§ What you should do:
The records below are to be reproduced word for word.

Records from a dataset
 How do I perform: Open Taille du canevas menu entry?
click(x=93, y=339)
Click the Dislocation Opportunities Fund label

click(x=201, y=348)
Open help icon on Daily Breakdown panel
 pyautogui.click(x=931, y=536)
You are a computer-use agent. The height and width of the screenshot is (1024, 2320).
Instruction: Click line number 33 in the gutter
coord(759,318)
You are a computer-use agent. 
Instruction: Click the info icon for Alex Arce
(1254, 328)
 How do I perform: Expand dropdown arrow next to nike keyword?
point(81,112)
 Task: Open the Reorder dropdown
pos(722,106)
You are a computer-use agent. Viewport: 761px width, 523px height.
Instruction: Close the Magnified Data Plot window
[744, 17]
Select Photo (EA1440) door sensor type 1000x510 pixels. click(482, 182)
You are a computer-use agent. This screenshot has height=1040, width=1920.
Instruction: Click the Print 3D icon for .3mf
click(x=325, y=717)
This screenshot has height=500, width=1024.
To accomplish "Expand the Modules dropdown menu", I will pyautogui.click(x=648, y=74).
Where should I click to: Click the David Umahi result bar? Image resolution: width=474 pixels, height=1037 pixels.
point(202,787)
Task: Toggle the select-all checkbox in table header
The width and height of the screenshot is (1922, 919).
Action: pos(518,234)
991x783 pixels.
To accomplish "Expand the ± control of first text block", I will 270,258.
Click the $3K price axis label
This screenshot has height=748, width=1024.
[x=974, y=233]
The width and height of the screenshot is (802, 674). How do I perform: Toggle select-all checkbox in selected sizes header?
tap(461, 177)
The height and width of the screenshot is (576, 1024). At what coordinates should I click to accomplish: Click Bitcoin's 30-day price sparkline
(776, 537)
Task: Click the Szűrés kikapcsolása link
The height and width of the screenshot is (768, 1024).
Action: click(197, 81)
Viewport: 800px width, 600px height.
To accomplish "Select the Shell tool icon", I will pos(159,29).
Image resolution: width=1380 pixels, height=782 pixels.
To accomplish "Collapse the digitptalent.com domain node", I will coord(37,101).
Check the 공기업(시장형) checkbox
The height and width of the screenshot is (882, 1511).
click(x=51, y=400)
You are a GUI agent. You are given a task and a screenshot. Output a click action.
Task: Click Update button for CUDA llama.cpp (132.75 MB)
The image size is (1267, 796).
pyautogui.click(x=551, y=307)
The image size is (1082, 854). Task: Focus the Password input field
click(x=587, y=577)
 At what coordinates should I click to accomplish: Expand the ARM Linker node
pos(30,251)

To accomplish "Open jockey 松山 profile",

§ Problem solution:
 How do I perform: Open Taille du canevas menu entry?
click(x=93, y=339)
Click the Dislocation Opportunities Fund label

click(x=201, y=348)
Open help icon on Daily Breakdown panel
 pyautogui.click(x=931, y=536)
You are a computer-use agent. The height and width of the screenshot is (1024, 2320).
Instruction: Click line number 33 in the gutter
coord(759,318)
You are a computer-use agent. 
Instruction: Click the info icon for Alex Arce
(1254, 328)
 How do I perform: Expand dropdown arrow next to nike keyword?
point(81,112)
 Task: Open the Reorder dropdown
pos(722,106)
You are a computer-use agent. Viewport: 761px width, 523px height.
Instruction: Close the Magnified Data Plot window
[744, 17]
Select Photo (EA1440) door sensor type 1000x510 pixels. click(482, 182)
You are a computer-use agent. This screenshot has height=1040, width=1920.
Instruction: Click the Print 3D icon for .3mf
click(x=325, y=717)
This screenshot has height=500, width=1024.
To accomplish "Expand the Modules dropdown menu", I will pyautogui.click(x=648, y=74).
Where should I click to: Click the David Umahi result bar? Image resolution: width=474 pixels, height=1037 pixels.
point(202,787)
Task: Toggle the select-all checkbox in table header
The width and height of the screenshot is (1922, 919).
Action: pos(518,234)
991x783 pixels.
To accomplish "Expand the ± control of first text block", I will 270,258.
Click the $3K price axis label
This screenshot has height=748, width=1024.
[x=974, y=233]
The width and height of the screenshot is (802, 674). How do I perform: Toggle select-all checkbox in selected sizes header?
tap(461, 177)
The height and width of the screenshot is (576, 1024). At what coordinates should I click to accomplish: Click Bitcoin's 30-day price sparkline
(776, 537)
Task: Click the Szűrés kikapcsolása link
The height and width of the screenshot is (768, 1024).
Action: click(197, 81)
Viewport: 800px width, 600px height.
To accomplish "Select the Shell tool icon", I will pos(159,29).
Image resolution: width=1380 pixels, height=782 pixels.
To accomplish "Collapse the digitptalent.com domain node", I will coord(37,101).
Check the 공기업(시장형) checkbox
The height and width of the screenshot is (882, 1511).
click(x=51, y=400)
You are a GUI agent. You are given a task and a screenshot. Output a click action.
Task: Click Update button for CUDA llama.cpp (132.75 MB)
The image size is (1267, 796).
pyautogui.click(x=551, y=307)
The image size is (1082, 854). Task: Focus the Password input field
click(x=587, y=577)
 At what coordinates should I click to accomplish: Expand the ARM Linker node
pos(30,251)

To accomplish "Open jockey 松山 profile",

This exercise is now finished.